Wearing and wielding the right stuff is an important strategic factor in Rogue and onwards.
This is really more of a discussion between intrinsic and extrinsic improvements to the character. Intrinsic benefits are the kind given through level-up, and extrinsic benefits are the kind that the player is granted through various items and equipment: more generally, intrinsics are permanent (or at least difficult to gain/remove) and extrinsics are not. I would argue that this sort of character-building is a consequence of the heavy use of procedural content generation, rather than inherently designed. This is to say that, if you want to make the player forcibly adapt to the situation, they will be able to do so more fluidly if they can keep what they want and get rid of what they don't want. Skills and feats and (especially) character classes work in the opposite direction by constraining the player to a particular style of play, which can be interesting to a point but tends to lessen the factor of replayability as a whole.
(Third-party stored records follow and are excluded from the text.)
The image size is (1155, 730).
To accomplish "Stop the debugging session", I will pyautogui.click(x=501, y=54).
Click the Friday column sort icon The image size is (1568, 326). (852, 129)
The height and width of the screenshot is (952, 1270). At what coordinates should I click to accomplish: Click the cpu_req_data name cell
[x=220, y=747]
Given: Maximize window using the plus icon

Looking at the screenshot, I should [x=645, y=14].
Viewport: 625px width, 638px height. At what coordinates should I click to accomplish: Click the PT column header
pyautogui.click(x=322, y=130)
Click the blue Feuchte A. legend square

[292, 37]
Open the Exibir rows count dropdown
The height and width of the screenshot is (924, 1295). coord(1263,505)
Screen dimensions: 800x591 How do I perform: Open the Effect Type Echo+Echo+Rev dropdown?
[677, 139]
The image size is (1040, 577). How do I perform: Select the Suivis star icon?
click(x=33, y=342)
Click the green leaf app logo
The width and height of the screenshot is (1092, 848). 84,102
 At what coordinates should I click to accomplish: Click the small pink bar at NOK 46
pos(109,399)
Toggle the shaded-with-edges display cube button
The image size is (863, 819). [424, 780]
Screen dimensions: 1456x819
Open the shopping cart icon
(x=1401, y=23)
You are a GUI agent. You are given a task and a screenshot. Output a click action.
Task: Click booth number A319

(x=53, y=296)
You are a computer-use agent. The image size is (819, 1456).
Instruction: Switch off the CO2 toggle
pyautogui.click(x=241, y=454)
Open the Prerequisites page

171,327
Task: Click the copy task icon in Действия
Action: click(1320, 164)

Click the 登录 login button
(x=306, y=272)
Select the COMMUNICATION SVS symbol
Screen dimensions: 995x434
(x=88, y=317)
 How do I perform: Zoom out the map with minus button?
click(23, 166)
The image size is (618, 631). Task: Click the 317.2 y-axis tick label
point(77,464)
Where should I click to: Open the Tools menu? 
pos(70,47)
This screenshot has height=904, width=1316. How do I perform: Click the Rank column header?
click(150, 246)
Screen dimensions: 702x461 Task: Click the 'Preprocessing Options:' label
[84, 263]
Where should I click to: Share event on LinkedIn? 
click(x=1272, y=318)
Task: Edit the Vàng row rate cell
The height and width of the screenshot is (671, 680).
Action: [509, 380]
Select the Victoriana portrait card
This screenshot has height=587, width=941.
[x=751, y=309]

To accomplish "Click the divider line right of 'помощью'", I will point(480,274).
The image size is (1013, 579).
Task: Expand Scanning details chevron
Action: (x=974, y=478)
Naturally this isn't always the case. for instance, Rogue Survivor's intrinsic gains (skills) are wildly dependent on the extrinsics (items) available, and so the player can compensate "bad rolls" with some padding where it's needed. MageGuild is similar to this extent and, while the player's spell choices are going to be important when it comes to having a particular fallback constant, it's the items that make or break a given game. Unfortunately, however, combining the two often leads to choosing extrinsics as a result of intrinsics (e.g., only using maces because you've already invested so much into mace expertise), which is why the focus of roguelikes tends to be toward item gains and away from leveling up.
Diablo (and probably even moreso in its sequels) chose to focus on items, although I would say this is done in a way that isn't all that meaningful. The "good" from that game are the unique items, which literally have some unique qualities that stand out from any other item and add some depth to the strategic and tactical decisions. The "bad", on the other hand, are all the other items that players only have to min-max to figure out what's good and what isn't. The items may as well be intrinsic-like, since you only get rid of one for something that is quantitatively better: in many ways this is the same thing as leveling up, except that the achievement condition depends on what enemies drops and not the killings themselves.
That's really all I have to say. I think in an environment where so very many games have the idea that the player's avatar should always grow exponentially without fail, it's nice to see roguelikes expect the player to adapt to stay at the top of their game.